Percutaneous transhepatic cholangioscopy (PTCS) confirmed complete biliary occlusion. Direct visualization demonstrated surgical sutures encircling the obstructed segment together with an active bile leak at the same site. PTCS has been established as a reliable technique for direct biliary inspection and therapeutic intervention in complex biliary disorders 1 . The exact etiology of the occlusion could not be definitively determined, but it was presumed to be related to suture-related compression, bile leakage, or both.
Under real-time ultrasound guidance, combined rigid and flexible choledochoscopy was used to achieve precise recanalization of the occluded bile duct ( Video 1 ). After successful guidewire passage, a fully covered self-expanding metal stent (FCSEMS) was deployed across the occluded segment ( Fig. 1 ). FCSEMS placement has been shown to be effective for benign biliary strictures and bile leaks while allowing safe stent removal 2 3 .
Under real-time ultrasound guidance and direct cholangioscopic visualization, precise puncture of the atretic bile duct segment.Video 1
Multimodal imaging and cholangioscopic findings during PTCS-guided recanalization. a Pre-intervention percutaneous cholangiography demonstrating complete biliary occlusion at the hepatectomy site with contrast extravasation consistent with an active bile leak. b A percutaneous transhepatic cholangioscopic view showing surgical sutures and occlusion. c The stent and follow-up cholangiography after stent removal at 8 months confirming restored biliary patency with free contrast flow into the duodenum and complete resolution of the bile leak.
The patient recovered uneventfully with progressive reduction of biloma output and restoration of internal biliary drainage. At a 8-month follow-up, the stent was removed via PTCS. Follow-up cholangiography demonstrated the complete resolution of the bile leak and a patent biliary tract.

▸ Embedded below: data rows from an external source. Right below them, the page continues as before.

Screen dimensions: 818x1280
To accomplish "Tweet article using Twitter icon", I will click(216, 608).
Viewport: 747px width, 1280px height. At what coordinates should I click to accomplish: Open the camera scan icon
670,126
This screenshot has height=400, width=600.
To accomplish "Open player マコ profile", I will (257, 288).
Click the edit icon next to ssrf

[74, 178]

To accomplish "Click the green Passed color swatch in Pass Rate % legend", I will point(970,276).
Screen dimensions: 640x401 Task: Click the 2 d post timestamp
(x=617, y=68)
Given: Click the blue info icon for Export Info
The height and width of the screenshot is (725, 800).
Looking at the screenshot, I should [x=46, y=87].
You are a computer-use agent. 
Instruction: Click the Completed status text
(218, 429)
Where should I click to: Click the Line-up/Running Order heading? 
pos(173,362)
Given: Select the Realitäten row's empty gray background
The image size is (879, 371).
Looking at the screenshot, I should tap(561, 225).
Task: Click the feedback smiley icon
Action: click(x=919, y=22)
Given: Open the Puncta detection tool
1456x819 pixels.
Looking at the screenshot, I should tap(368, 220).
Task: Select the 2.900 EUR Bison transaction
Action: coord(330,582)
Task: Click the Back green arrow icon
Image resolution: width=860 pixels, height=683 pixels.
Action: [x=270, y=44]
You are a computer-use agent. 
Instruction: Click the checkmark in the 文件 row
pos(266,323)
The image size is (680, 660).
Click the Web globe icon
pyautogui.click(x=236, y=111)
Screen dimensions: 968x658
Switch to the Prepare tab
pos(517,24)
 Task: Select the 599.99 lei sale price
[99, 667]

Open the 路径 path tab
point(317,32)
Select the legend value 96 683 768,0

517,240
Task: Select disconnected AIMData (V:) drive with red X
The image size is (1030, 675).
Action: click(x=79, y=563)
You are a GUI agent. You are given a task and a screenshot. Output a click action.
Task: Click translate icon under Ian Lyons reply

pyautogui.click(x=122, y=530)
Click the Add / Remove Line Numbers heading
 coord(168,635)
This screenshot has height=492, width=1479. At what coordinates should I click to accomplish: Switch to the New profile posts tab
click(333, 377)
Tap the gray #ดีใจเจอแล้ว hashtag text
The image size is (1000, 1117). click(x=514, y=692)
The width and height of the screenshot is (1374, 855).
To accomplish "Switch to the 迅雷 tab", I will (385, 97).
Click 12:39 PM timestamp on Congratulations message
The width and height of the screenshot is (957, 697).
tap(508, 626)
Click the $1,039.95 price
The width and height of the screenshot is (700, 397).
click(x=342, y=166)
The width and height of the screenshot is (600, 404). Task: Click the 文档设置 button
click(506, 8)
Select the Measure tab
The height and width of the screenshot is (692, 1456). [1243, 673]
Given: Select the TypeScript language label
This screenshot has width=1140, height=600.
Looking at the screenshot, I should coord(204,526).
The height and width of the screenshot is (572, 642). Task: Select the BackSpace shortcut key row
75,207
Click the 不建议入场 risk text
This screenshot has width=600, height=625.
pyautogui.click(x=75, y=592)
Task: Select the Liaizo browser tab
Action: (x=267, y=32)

Temporary endoscopic or percutaneous stenting has been increasingly emphasized as a minimally invasive alternative to surgical re-exploration for postoperative bile leaks 4 .
Recent reports have also confirmed the feasibility of PTCS-guided recanalization for completely obstructed bile ducts 5 . This case further supports PTCS-guided recanalization combined with temporary FCSEMS placement as an effective minimally invasive strategy for the simultaneous management of post-hepatectomy biliary occlusion and bile leak.